[Guido]
Hm. I don't think I've seen a single example that wasn't specifically concocted by early-binding advocates (yours included -- you took random listcomps and mused on what would happen if they'd be genexprs instead).
That's a bit of a revisionist stretch: the examples I trotted out last October *made* me an early-binding advocate at the time. For example, http://mail.python.org/pipermail/python-dev/2003-October/039323.html That example doesn't have lists of generators either, which is another thing you don't remember ever seeing <wink>. It's still the case that I haven't seen a plausible example where late-binding semantics both make a difference and are desirable, or where early-binding semantics both make a difference and are undesirable -- although the magical implicitness of both schemes leaves me queasy. ...
My problem with early binding is that it intruduces a new set of behind-the-scenes semantics that you cannot always ignore -- while the examples where it doesn't DWYM are even more obscure than the examples that it is intended to save, it means that you still have to think about the new semantics when doing advanced stuff -- and these new semantics are unlike anything seen before in Python: transformations that require a definition of "free variables" are not seen anywhere else (nested scopes use a different concept).
Late-binding in genexps can't be ignored either when doing advanced stuff, and are also unlike anything seen before in Python: transforming what looks like an expression into a delayed function body is also unprecendented (in the absence of a lambda).
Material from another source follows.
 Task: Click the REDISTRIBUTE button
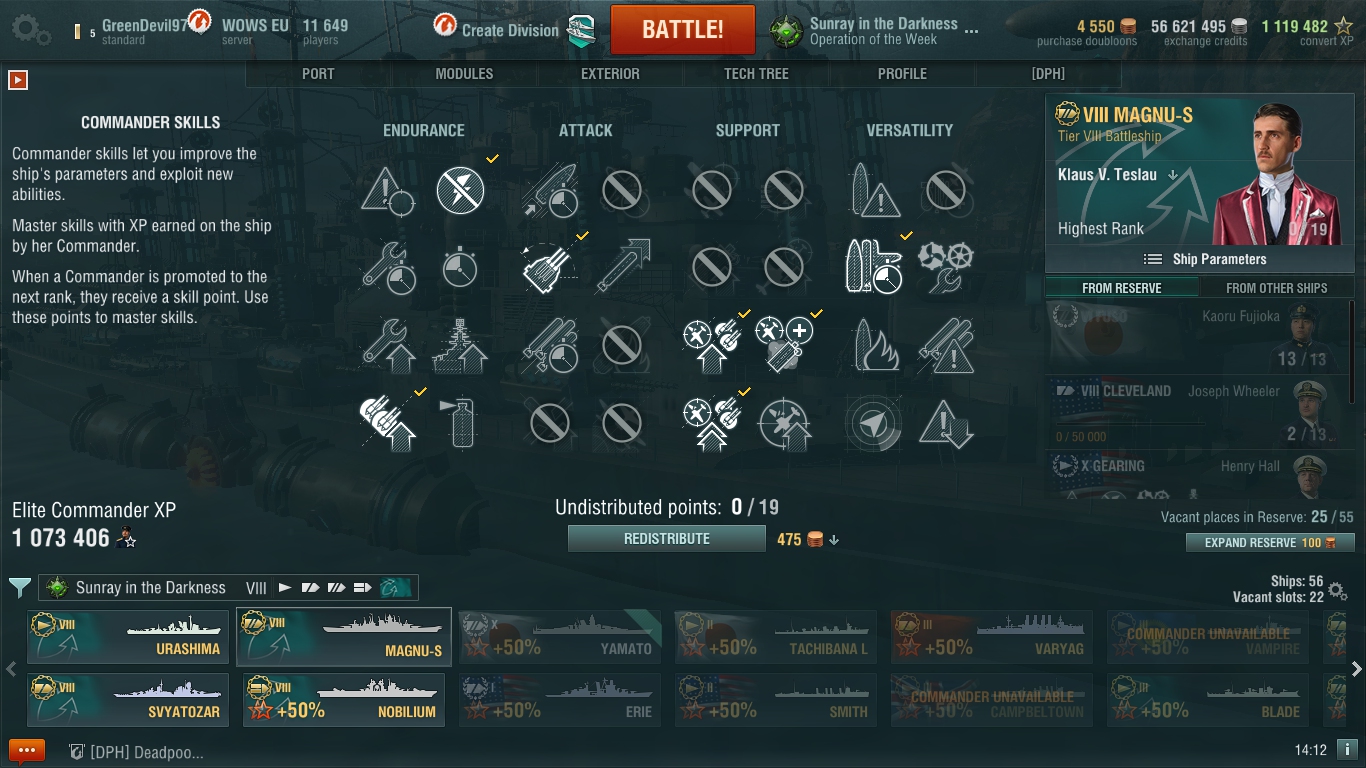coord(667,539)
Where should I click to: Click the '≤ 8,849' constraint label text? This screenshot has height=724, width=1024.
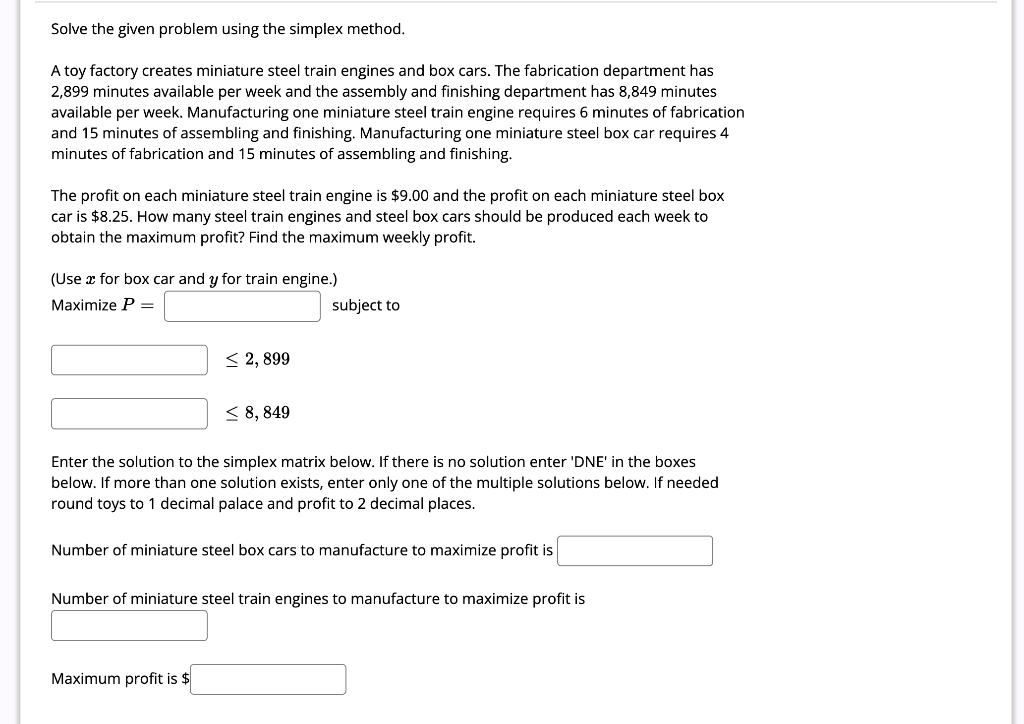coord(257,412)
The fact that it "looks like" an expression is exactly what's so surprising about that "the current values" of p and pipe don't get used in the above example's # add a filter over the current pipe, and call that the new pipe pipe = (e for e in pipe if p(e)) It didn't strike me as an advanced use at the time, just as an example of something that seemed like it should be natural. It sounds like, today, "the current value" of pipe will be used after all, but the evaluation of p will get delayed? If so, that's not notably easy to explain either (or so it seems to me).